§ Records for processing:
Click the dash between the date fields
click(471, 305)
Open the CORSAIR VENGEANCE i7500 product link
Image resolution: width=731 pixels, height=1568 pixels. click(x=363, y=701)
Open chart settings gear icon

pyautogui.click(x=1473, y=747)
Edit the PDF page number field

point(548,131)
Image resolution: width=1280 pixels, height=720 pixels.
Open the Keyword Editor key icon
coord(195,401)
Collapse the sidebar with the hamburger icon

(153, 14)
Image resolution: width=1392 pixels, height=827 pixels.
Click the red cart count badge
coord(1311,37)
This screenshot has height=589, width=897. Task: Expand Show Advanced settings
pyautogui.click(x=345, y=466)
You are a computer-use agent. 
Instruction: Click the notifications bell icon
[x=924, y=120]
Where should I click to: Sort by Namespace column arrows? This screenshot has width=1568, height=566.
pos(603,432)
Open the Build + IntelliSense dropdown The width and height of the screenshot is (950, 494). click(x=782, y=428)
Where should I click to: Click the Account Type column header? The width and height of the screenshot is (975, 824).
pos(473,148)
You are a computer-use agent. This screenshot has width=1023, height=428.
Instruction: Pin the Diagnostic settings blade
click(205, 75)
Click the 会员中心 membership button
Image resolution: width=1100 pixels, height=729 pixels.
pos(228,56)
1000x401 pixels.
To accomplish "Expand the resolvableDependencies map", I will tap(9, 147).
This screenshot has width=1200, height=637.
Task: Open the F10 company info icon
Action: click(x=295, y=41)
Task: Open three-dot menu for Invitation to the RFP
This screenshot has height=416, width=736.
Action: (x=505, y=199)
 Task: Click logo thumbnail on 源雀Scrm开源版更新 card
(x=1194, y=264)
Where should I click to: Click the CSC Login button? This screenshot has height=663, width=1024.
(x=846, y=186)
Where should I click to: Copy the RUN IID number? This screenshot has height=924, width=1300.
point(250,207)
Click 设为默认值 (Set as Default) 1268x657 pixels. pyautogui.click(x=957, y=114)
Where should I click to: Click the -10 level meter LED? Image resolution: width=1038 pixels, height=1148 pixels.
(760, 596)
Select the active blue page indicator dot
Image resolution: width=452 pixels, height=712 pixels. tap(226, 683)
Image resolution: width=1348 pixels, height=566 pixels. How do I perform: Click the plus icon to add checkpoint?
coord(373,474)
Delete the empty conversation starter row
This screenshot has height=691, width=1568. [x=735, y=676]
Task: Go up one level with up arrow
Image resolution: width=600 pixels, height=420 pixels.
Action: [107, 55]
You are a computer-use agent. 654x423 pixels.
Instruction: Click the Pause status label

§ To do: Print out all of the records above, word for word.

§ Final answer:
Click the dash between the date fields
click(471, 305)
Open the CORSAIR VENGEANCE i7500 product link
Image resolution: width=731 pixels, height=1568 pixels. click(x=363, y=701)
Open chart settings gear icon

pyautogui.click(x=1473, y=747)
Edit the PDF page number field

point(548,131)
Image resolution: width=1280 pixels, height=720 pixels.
Open the Keyword Editor key icon
coord(195,401)
Collapse the sidebar with the hamburger icon

(153, 14)
Image resolution: width=1392 pixels, height=827 pixels.
Click the red cart count badge
coord(1311,37)
This screenshot has height=589, width=897. Task: Expand Show Advanced settings
pyautogui.click(x=345, y=466)
You are a computer-use agent. 
Instruction: Click the notifications bell icon
[x=924, y=120]
Where should I click to: Sort by Namespace column arrows? This screenshot has width=1568, height=566.
pos(603,432)
Open the Build + IntelliSense dropdown The width and height of the screenshot is (950, 494). click(x=782, y=428)
Where should I click to: Click the Account Type column header? The width and height of the screenshot is (975, 824).
pos(473,148)
You are a computer-use agent. This screenshot has width=1023, height=428.
Instruction: Pin the Diagnostic settings blade
click(205, 75)
Click the 会员中心 membership button
Image resolution: width=1100 pixels, height=729 pixels.
pos(228,56)
1000x401 pixels.
To accomplish "Expand the resolvableDependencies map", I will tap(9, 147).
This screenshot has width=1200, height=637.
Task: Open the F10 company info icon
Action: click(x=295, y=41)
Task: Open three-dot menu for Invitation to the RFP
This screenshot has height=416, width=736.
Action: (x=505, y=199)
 Task: Click logo thumbnail on 源雀Scrm开源版更新 card
(x=1194, y=264)
Where should I click to: Click the CSC Login button? This screenshot has height=663, width=1024.
(x=846, y=186)
Where should I click to: Copy the RUN IID number? This screenshot has height=924, width=1300.
point(250,207)
Click 设为默认值 (Set as Default) 1268x657 pixels. pyautogui.click(x=957, y=114)
Where should I click to: Click the -10 level meter LED? Image resolution: width=1038 pixels, height=1148 pixels.
(760, 596)
Select the active blue page indicator dot
Image resolution: width=452 pixels, height=712 pixels. tap(226, 683)
Image resolution: width=1348 pixels, height=566 pixels. How do I perform: Click the plus icon to add checkpoint?
coord(373,474)
Delete the empty conversation starter row
This screenshot has height=691, width=1568. [x=735, y=676]
Task: Go up one level with up arrow
Image resolution: width=600 pixels, height=420 pixels.
Action: [107, 55]
You are a computer-use agent. 654x423 pixels.
Instruction: Click the Pause status label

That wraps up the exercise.